## EXERCISE MATERIAL
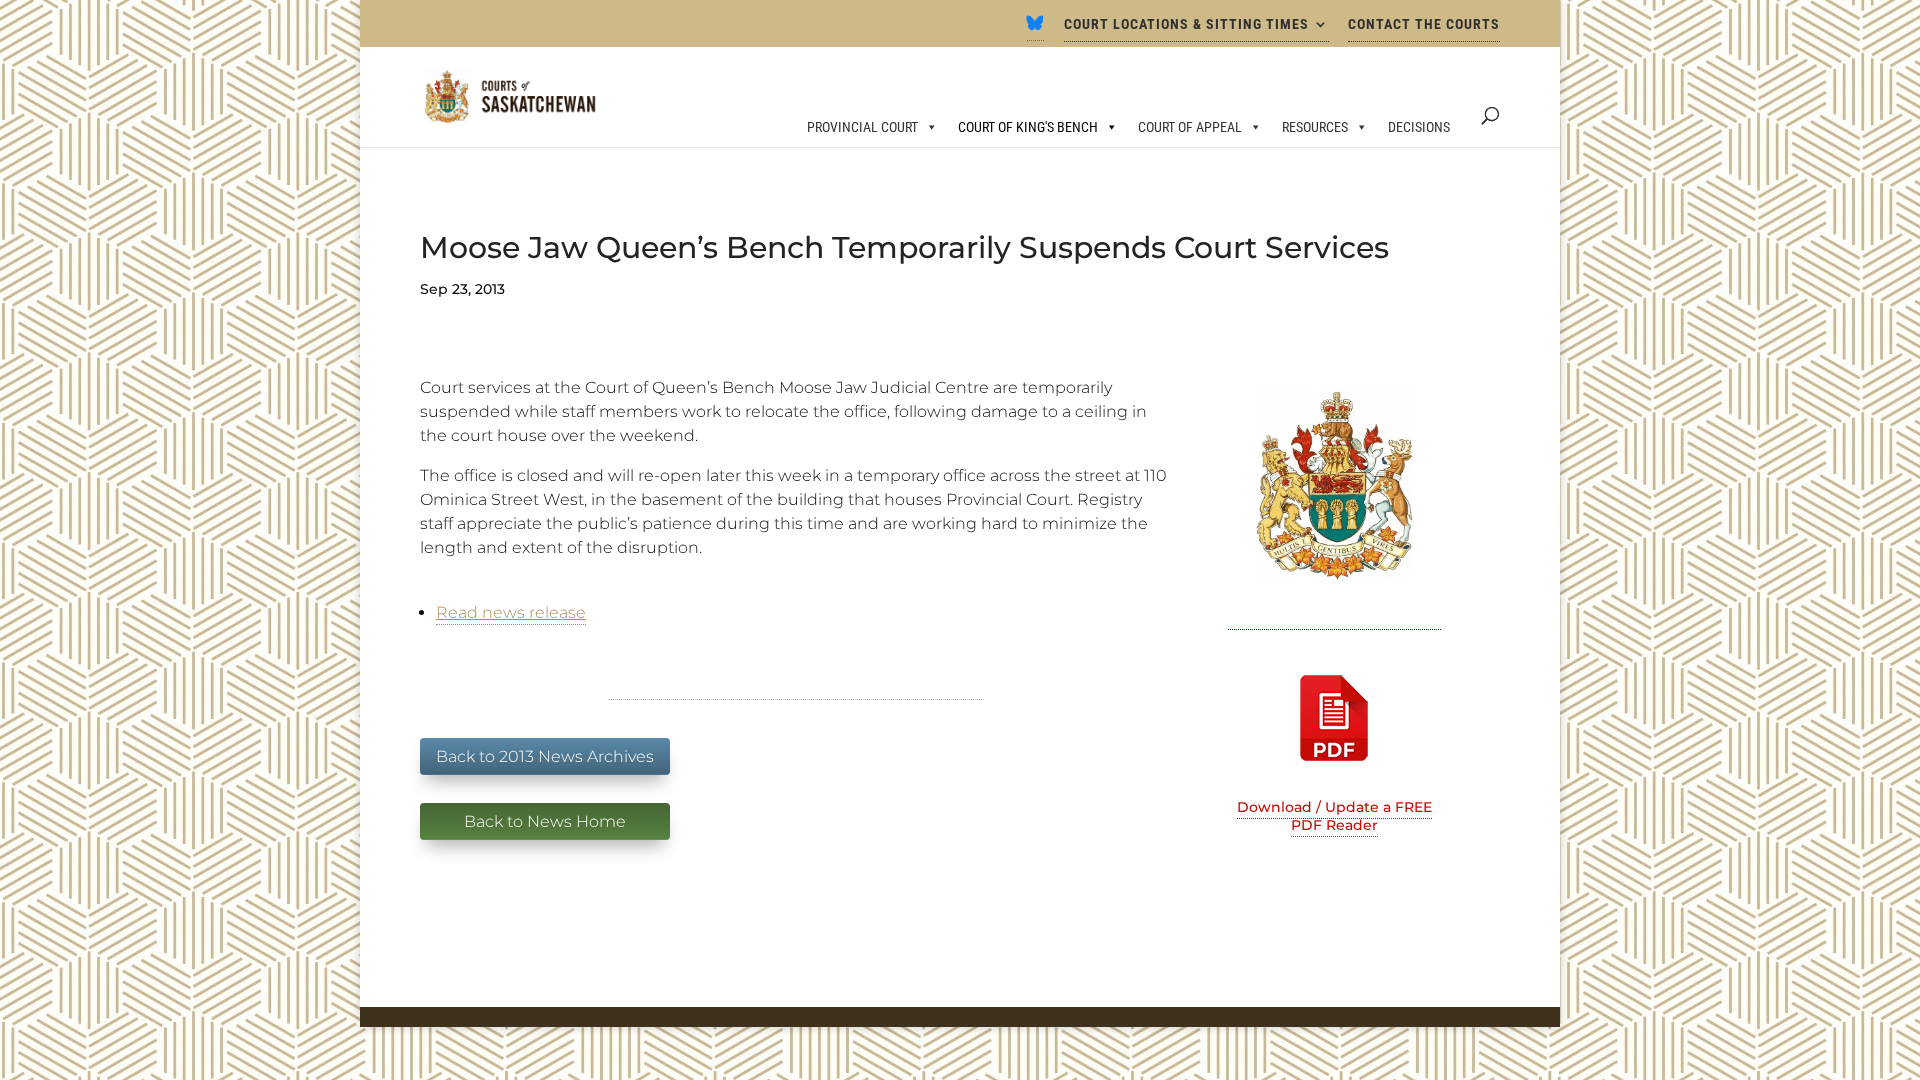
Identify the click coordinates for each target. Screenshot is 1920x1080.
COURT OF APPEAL (1190, 127)
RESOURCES (1315, 127)
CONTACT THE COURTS (1424, 24)
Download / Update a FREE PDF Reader (1334, 816)
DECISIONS (1419, 127)
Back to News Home (545, 821)
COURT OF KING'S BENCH (1028, 127)
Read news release (511, 612)
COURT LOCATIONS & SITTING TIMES (1186, 24)
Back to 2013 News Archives (545, 756)
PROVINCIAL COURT (862, 127)
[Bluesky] (1035, 29)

## WHAT TO WORK ON
Transcribe the listing verbatim, pictures excluded.

## SOLUTION TO THE PROBLEM
Identify the click coordinates for each target. Screenshot is 1920x1080.
COURT OF APPEAL (1190, 127)
RESOURCES (1315, 127)
CONTACT THE COURTS (1424, 24)
Download / Update a FREE PDF Reader (1334, 816)
DECISIONS (1419, 127)
Back to News Home (545, 821)
COURT OF KING'S BENCH (1028, 127)
Read news release (511, 612)
COURT LOCATIONS & SITTING TIMES (1186, 24)
Back to 2013 News Archives (545, 756)
PROVINCIAL COURT (862, 127)
[Bluesky] (1035, 29)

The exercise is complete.